### Stored data ###
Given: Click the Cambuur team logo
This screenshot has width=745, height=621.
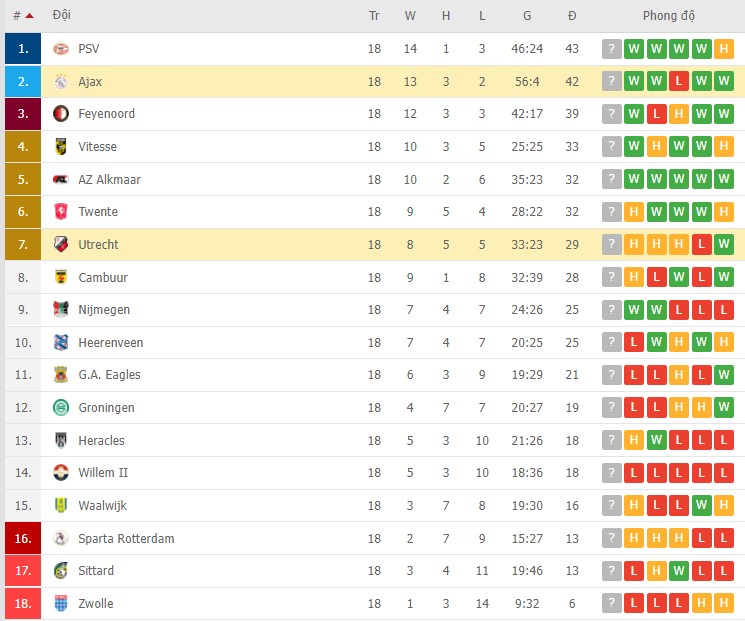Looking at the screenshot, I should 61,278.
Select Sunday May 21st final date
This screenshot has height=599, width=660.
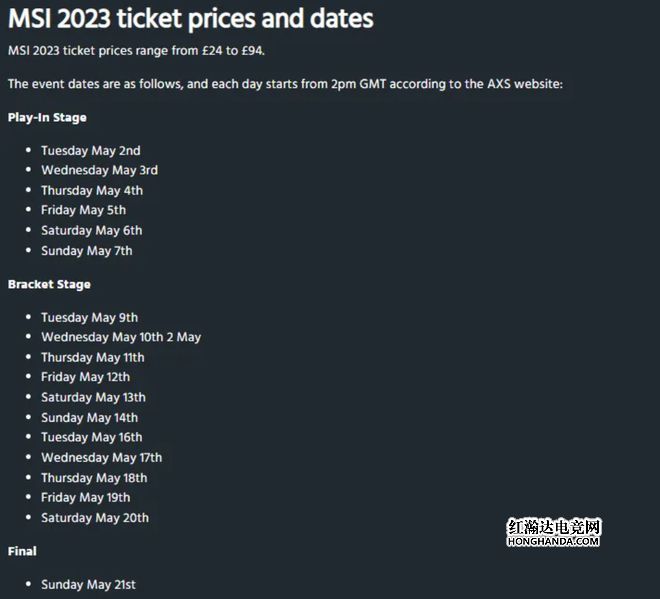89,584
###
## Task requirements
Without the pictures, reproduce the entries exactly.

## Result for this exercise
Given: Click the Cambuur team logo
This screenshot has width=745, height=621.
Looking at the screenshot, I should 61,278.
Select Sunday May 21st final date
This screenshot has height=599, width=660.
89,584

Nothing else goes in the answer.